:: WORK INSTRUCTIONS ::
A) Repeat the tribute, starting with "That creativity sprang" and going on through "spring and autumn.", but substitute "cemetery" for "graveyard".
B) How many lines of the listing contain the string "Select"? Case counts, and the reply should be the number alone.

:: PASSAGE GIVEN ::
The Rev. Canon Richard W. Davies, 1927-2020: An AppreciationThe Rev. Richard Davies, one of the most senior priests in the Episcopal Diocese of Pittsburgh, died peacefully on May 7th. Canon Davies – as he was affectionately known at St. Paul’s, Mt. Lebanon, where he served for several decades – was 93 years old and in his 65th year as a priest.
That creativity sprang out of Richard’s newfound interest in history. The more he read about Old St. Luke’s connection to the French and Indian War, the American Revolution and the Whiskey Rebellion, the more consumed he became. He authored books and plays about the period. He started offering tours and lectures. He secured a Commonwealth Historic Site recognition. He undertook renovations of the building and its centuries-old graveyard. And, he brought the church back as a place of worship by hosting weddings, baptisms and other religious services on a regular basis. St. Paul’s, Mt. Lebanon, uses Old St. Luke’s as a satellite location in spring and autumn.
“He loved history, but he really loved the church and everything about this building,” said Norma Cappello, an Old St. Luke’s board member and its wedding coordinator. She remembers that he trusted and always expressed appreciation to those who worked to make the setting perfect for the bride and groom and their families. “He just wanted them to be happy,” she added.
Richard’s transformation of Old St. Luke’s earned him a place on the cover of Mt. Lebanon Magazine in May 2006, when it singled him out as a resident for whom “This Town Would Be Different Without.”

:: GIVEN DATA ::
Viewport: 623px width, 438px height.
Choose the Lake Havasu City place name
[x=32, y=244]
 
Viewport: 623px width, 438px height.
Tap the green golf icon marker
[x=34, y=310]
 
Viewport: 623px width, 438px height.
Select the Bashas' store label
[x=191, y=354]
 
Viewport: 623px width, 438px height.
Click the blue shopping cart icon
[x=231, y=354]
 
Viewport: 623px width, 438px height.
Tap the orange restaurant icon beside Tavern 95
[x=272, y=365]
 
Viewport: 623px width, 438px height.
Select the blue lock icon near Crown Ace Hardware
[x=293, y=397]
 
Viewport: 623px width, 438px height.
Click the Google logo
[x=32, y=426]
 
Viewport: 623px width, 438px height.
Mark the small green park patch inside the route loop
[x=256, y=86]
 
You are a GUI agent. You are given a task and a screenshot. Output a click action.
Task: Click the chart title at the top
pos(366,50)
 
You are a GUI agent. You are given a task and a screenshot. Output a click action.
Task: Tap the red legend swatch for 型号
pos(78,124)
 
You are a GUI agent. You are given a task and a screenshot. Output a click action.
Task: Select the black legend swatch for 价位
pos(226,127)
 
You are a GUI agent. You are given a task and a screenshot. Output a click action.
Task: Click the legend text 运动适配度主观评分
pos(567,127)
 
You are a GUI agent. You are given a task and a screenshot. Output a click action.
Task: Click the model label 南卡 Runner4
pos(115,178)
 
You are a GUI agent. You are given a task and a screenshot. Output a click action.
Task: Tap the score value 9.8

:: ANSWERS TO THE TASKS ::
A)
That creativity sprang out of Richard’s newfound interest in history. The more he read about Old St. Luke’s connection to the French and Indian War, the American Revolution and the Whiskey Rebellion, the more consumed he became. He authored books and plays about the period. He started offering tours and lectures. He secured a Commonwealth Historic Site recognition. He undertook renovations of the building and its centuries-old cemetery. And, he brought the church back as a place of worship by hosting weddings, baptisms and other religious services on a regular basis. St. Paul’s, Mt. Lebanon, uses Old St. Luke’s as a satellite location in spring and autumn.

B) 3